Ruby Method Lookup Flow

I sat down to diagram Ruby’s object model in something better than
ascii, and ended up getting confused on how to label ‘objects’ or
‘spaces’ where methods lived. So instead, I diagrammed[1] the flow of
how method lookup works. I was surprised by a few findings, so I think
it was a nice exercise.

For your enjoyment and criticism, I give you:

Gimme a holler if anything about it is wrong (inconceivable).

[1] Because people inevitably end up asking: it was diagrammed with
OmniGraffle, the prettiest and best damned diagramming software I’ve
ever used, available only for MacOS X.

On Sun, Feb 19, 2006 at 03:33:29PM +0900, Phrogz wrote:

I sat down to diagram Ruby’s object model in something better than
ascii, and ended up getting confused on how to label ‘objects’ or
‘spaces’ where methods lived.
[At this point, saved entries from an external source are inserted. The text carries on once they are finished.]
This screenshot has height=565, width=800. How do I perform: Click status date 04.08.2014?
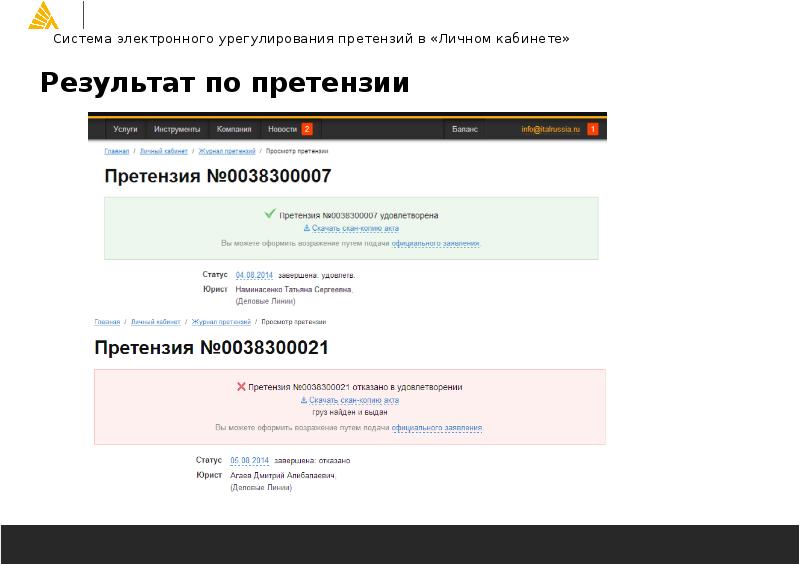[253, 275]
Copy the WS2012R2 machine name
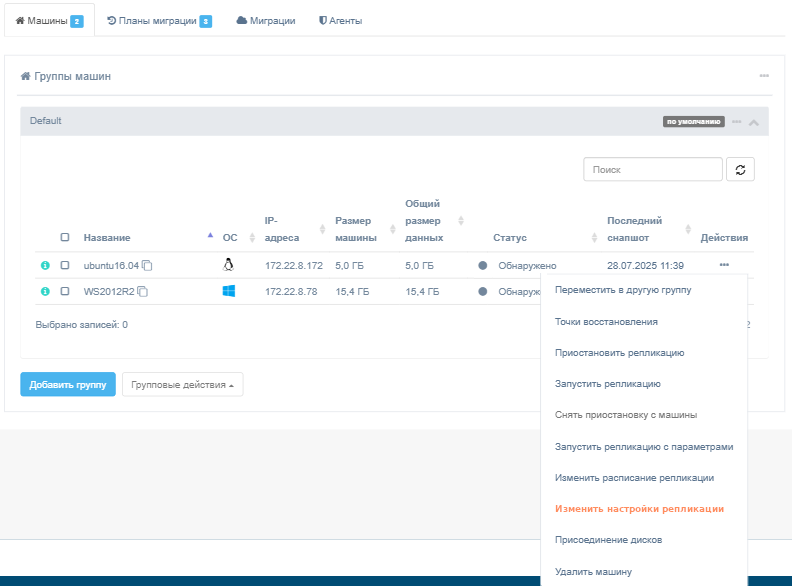 pos(142,292)
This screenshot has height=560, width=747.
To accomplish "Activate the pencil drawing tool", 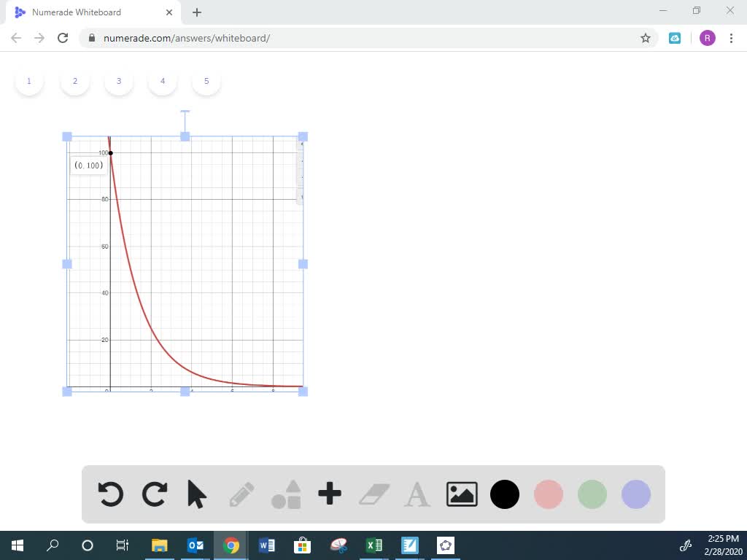I will pyautogui.click(x=241, y=494).
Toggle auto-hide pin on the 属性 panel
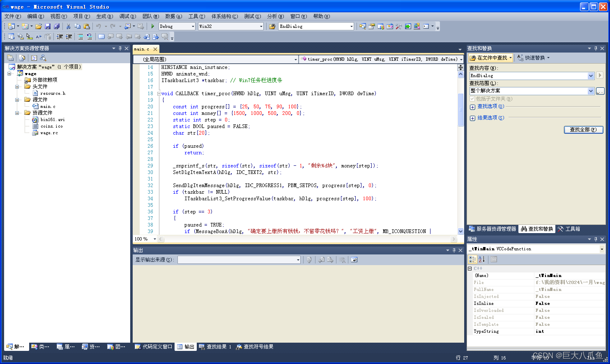The height and width of the screenshot is (364, 610). [596, 239]
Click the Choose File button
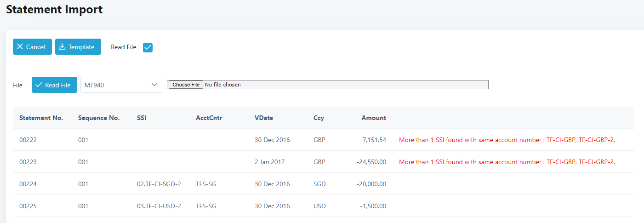644x223 pixels. point(186,85)
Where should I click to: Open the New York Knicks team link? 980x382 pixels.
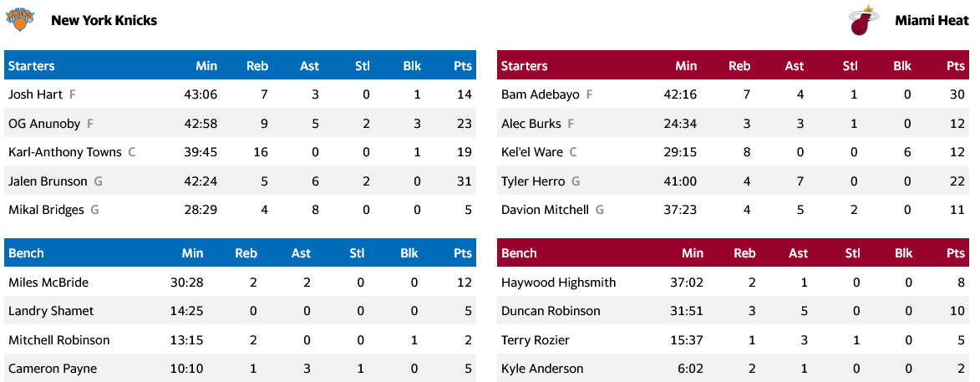[104, 20]
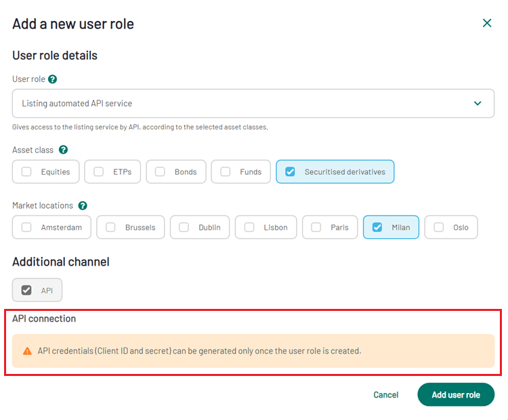The width and height of the screenshot is (508, 420).
Task: Click the Market locations help icon
Action: pos(83,205)
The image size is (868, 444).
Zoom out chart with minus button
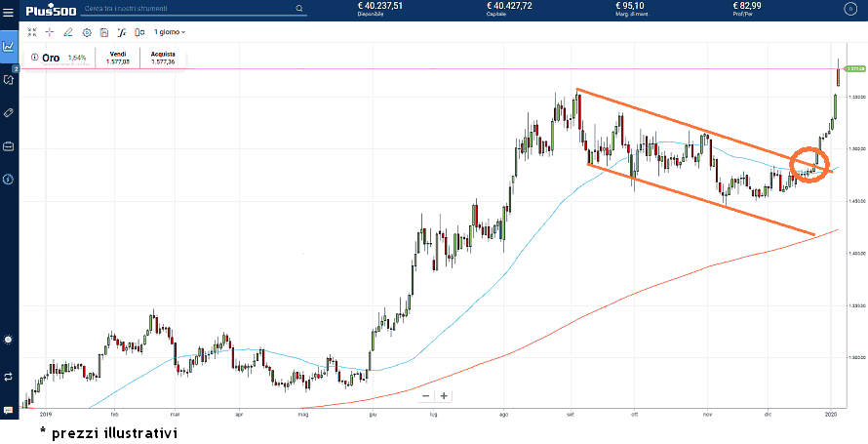point(426,395)
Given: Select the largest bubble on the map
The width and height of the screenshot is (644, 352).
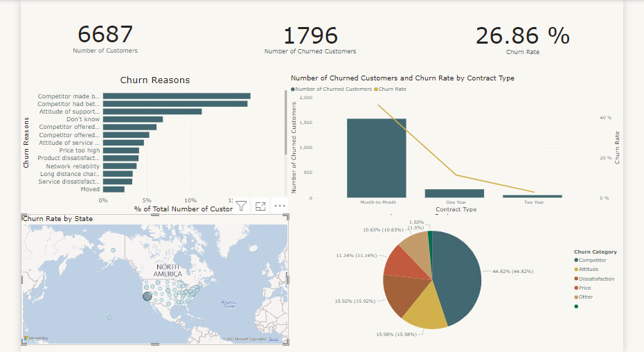Looking at the screenshot, I should click(x=147, y=297).
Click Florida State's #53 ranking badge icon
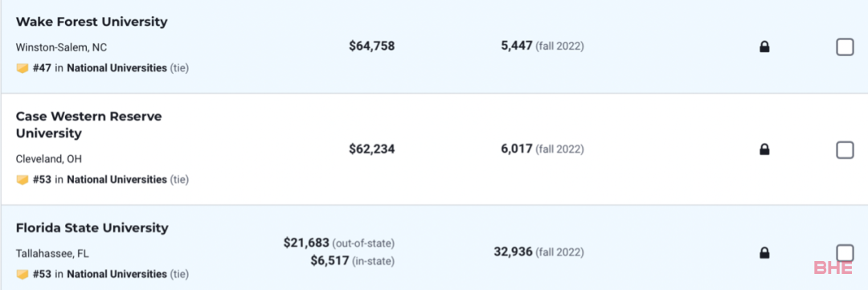 coord(23,275)
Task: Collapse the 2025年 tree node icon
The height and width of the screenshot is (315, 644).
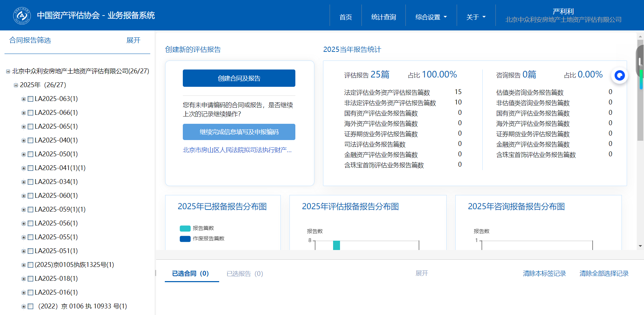Action: click(16, 85)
So instead, I diagrammed[1] the flow of
how method lookup works. I was surprised by a few findings, so I think
it was a nice exercise.

For your enjoyment and criticism, I give you:
http://phrogz.net/RubyLibs/RubyMethodLookupFlow.png

Gimme a holler if anything about it is wrong (inconceivable).

The unimaginable happens.

“All method lookups include, and finish at, the Object metaclass.”

Object includes Kernel…
Also, s/metaclass//.

Maybe you could insert another module between Square and Rect, as in

class A; def foo; “A#foo” end end
class B < A; end
module C; def foo; “C#foo” end end
b = B.new
b.foo # => “A#foo”
class B; include C end
b.foo # => “C#foo”

in order to show that modules can shadow instance methods defined in
classes
and that there’s no special rule to make them float right below Object
or
anything like that.

Excellent points, all. Updated. Reload. :slight_smile:

On Feb 19, 2006, at 4:48, Phrogz wrote:

Excellent points, all. Updated. Reload. :slight_smile:

It looks very meaningful. :slight_smile: Alas, I’m confused. When I get to (for
example), the “class Square < Rect” pair of boxes, which arrow do I
follow when exiting, and why? Are they parts of the same definition, or
two different definitions? If class Square doesn’t “include Regular”
then do I just follow the left-hand exit arrow? Is the “def
square1.meth” box one of these “singleton” methods I’ve read about?

Not to bump my own thread, but I’ve updated the diagram again - was
able to compress a lot of vertical space for the main diagram, and add
some informative notes calling out interesting/important aspects.

It’s not (just) that I crave attention that I post this, but I really
want to make sure that there’s nothing wrong or misleading with the
diagram. Having an incorrect diagram (cough ilias cough) on the web
would be far worse than having no diagram at all.

Oh, and: I added a PDF version of the diagram also, for those
interested in clean printing.
http://phrogz.net/RubyLibs/RubyMethodLookupFlow.pdf

I now return you to your regular signal-to-noise ratio.